Uncertainty signaling: encourage models to present uncertainty, ask clarifying questions, or provide conditional answers when information is insufficient to determine a single truth. A practical example presented in the work uses the SimpleQA evaluation to illustrate the trade-offs between abstention, accuracy, and error rates. The table compares GPT‑5 thinking mini with OpenAI o4‑mini, showing that higher abstention can correlate with lower error rates yet a different accuracy profile. The broader point is that high accuracy on a narrow benchmark can mask a higher rate of confident errors when models are deployed in the wild. The authors reference the Model Spec, which endorses indicating uncertainty or seeking clarification as a preferred strategy over confidently asserting an uncertain fact. They also discuss broader research on uncertainty-aware evaluations that account for calibration and uncertainty quantification.

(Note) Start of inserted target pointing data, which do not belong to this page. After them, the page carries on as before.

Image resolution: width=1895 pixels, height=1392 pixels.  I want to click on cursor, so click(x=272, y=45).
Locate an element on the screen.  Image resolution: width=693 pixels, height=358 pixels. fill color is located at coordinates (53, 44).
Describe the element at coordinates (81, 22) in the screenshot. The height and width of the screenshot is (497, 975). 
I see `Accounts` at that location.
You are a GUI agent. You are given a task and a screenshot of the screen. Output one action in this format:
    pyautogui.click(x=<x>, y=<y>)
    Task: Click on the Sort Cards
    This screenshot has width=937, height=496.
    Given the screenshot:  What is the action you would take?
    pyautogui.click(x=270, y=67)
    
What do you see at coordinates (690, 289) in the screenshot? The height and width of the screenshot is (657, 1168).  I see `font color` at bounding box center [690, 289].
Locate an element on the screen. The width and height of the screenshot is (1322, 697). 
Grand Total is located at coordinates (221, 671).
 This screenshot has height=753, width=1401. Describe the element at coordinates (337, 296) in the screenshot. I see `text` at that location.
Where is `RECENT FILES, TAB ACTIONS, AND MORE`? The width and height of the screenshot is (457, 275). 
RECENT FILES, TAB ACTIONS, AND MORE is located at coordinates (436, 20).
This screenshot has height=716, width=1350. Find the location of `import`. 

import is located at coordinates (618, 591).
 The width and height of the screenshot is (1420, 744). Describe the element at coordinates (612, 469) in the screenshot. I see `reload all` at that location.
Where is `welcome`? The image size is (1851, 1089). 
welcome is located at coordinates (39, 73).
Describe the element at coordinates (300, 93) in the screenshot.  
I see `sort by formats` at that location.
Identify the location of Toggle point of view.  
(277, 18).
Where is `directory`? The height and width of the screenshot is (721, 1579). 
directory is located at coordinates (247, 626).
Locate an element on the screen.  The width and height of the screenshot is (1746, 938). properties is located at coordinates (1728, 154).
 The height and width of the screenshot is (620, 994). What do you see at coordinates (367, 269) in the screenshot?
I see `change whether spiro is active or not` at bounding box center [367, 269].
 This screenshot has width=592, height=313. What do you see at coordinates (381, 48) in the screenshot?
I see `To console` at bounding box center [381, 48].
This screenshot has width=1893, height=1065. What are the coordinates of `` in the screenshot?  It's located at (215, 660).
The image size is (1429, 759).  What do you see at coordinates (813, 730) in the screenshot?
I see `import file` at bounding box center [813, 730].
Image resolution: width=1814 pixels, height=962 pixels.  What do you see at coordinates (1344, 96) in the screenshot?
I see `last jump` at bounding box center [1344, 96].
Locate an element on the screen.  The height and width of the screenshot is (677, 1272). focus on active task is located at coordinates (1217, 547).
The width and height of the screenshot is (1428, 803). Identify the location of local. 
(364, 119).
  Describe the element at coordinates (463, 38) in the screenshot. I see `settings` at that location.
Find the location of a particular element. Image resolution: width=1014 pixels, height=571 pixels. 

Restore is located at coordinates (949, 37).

In their view, updating the main scoreboards to discourage guessing is a practical, scalable step toward broader adoption of uncertainty-aware methodologies.

Key takeaways

Hallucinations arise in part because evaluation incentives reward guessing over acknowledging uncertainty.
Accuracy-only benchmarks can mask the prevalence of confident errors and other forms of hallucinations.
A practical fix is to penalize confident errors more than uncertainty, with partial credit for appropriate abstention.
Model improvements (e.g., GPT‑5) reduce hallucinations but do not eliminate them; evaluation reform is essential for further gains.
Implementing uncertainty signaling and reformed benchmarks can support safer deployment and broader adoption of hallucination-reduction techniques.

FAQ

What causes hallucinations according to the paper?

Hallucinations are driven by evaluation incentives that reward guessing rather than acknowledging uncertainty, combined with pretraining on next-word prediction without explicit truth labels.
How do current evaluations influence model behavior?

ccuracy-focused benchmarks encourage models to guess, which can increase confident errors and hallucinations, especially on questions without a clear right answer.
What is the proposed fix?

Penalize confident errors more than uncertainty, and provide partial credit for leaving questions blank or expressing uncertainty, effectively rewarding calibrated responses.
How do newer models compare to older ones in terms of hallucinations?

GPT‑5 has significantly fewer hallucinations, particularly in reasoning tasks, but hallucinations still occur; ChatGPT also hallucinates.
What is the SimpleQA example illustrating?

It demonstrates how strategies that maximize short-term accuracy can coincide with higher error and hallucination rates, highlighting the need for uncertainty-aware evaluation.